Outcome after non-traumatic cardiac arrest remains poor despite many efforts in improving immediate advanced life support (ALS) and post-arrest therapy. Preserving myocardial and cerebral perfusion in the event of cardiac arrest by the means of effective cardio-pulmonary resuscitation (CPR) is of utmost importance. During CPR, coronary perfusion pressure is a significant predictor of increased rates of return of spontaneous circulation (ROSC) and survival to hospital discharge, while cerebral perfusion pressure is crucial for good neurologic outcome.
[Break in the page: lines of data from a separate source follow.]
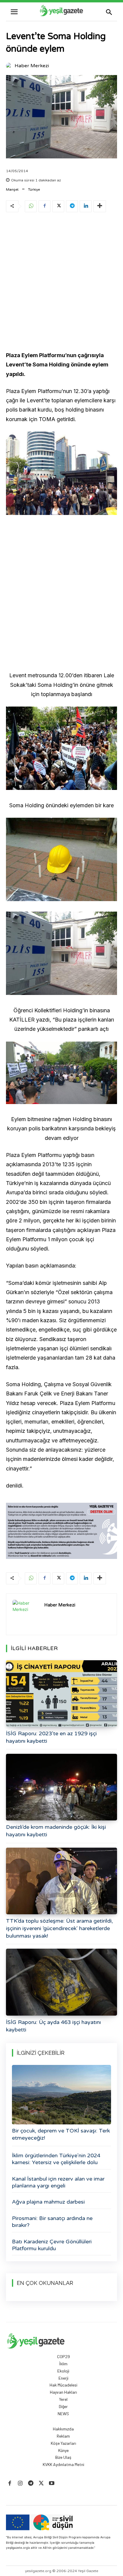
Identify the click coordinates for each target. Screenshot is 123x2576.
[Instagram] (20, 2483)
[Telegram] (72, 206)
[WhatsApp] (31, 206)
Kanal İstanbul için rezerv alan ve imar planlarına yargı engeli (58, 2182)
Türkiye (34, 189)
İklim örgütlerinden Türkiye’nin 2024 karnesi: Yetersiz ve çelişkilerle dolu (56, 2159)
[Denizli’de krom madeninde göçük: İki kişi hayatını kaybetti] (61, 1787)
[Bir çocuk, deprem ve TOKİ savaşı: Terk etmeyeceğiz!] (61, 2094)
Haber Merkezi (32, 66)
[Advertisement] (61, 282)
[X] (58, 206)
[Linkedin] (86, 206)
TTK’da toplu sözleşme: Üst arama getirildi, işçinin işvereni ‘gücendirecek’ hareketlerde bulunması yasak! (59, 1928)
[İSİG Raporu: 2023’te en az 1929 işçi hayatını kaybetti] (61, 1693)
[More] (99, 206)
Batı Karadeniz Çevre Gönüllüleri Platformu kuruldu (52, 2245)
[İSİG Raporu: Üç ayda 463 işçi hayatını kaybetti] (61, 1982)
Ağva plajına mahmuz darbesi (48, 2202)
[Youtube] (52, 2483)
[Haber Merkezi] (10, 66)
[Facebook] (44, 206)
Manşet (12, 189)
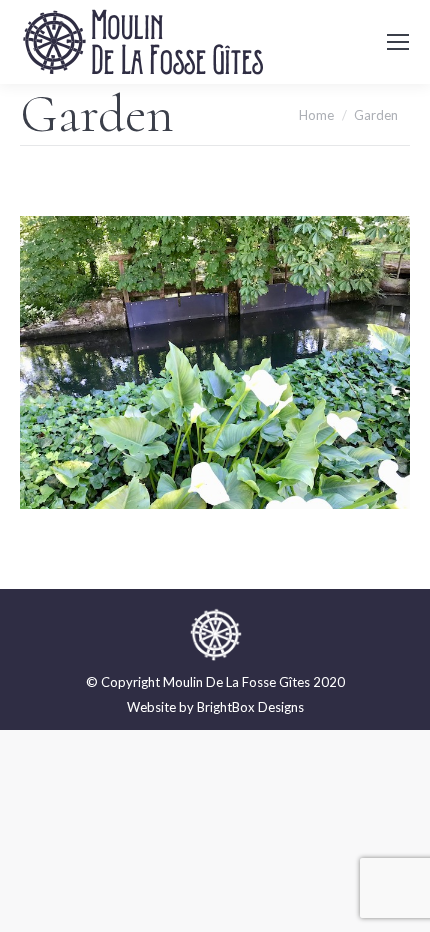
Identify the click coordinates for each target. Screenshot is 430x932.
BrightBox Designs (250, 707)
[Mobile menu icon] (398, 42)
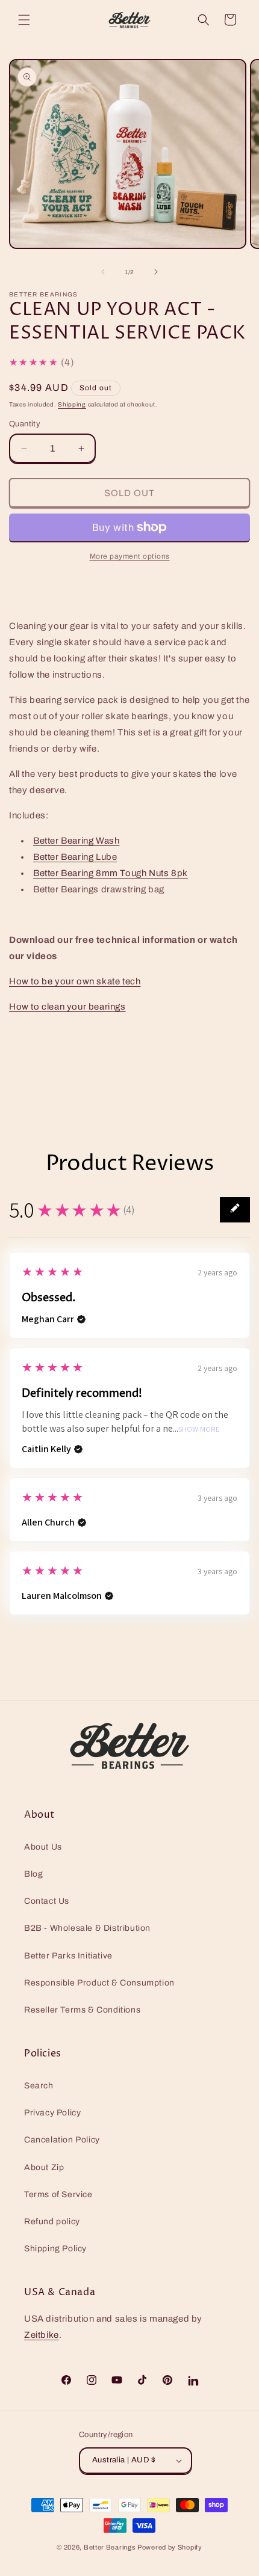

The absence of ROSC despite prolonged high quality and efficient initial basic life support (BLS) followed by traditional ALS ends finally in neuronal damage and death. Occlusion of the aorta using a REBOA catheter in the management of noncompressible abdominal or pelvic hemorrhage has shown improvements in hemodynamic profiles and has proved to be feasible in both, clinical and preclinical settings for trauma patients in hemorrhagic shock. Animal models of continuous balloon occlusion of the aorta in non-traumatic cardiac arrest have shown meaningful increases in coronary artery blood flow, coronary artery perfusion pressure and carotid blood flow, leading to improved rates of ROSC, 48h-survival and neurological function. These promising data provide an opportunity to improve outcome after cardiac arrest in humans too. Before testing such an approach in humans, the safe and reliable placement procedure of the catheter-balloon in humans after cardiac arrest needs to be established under ongoing CPR.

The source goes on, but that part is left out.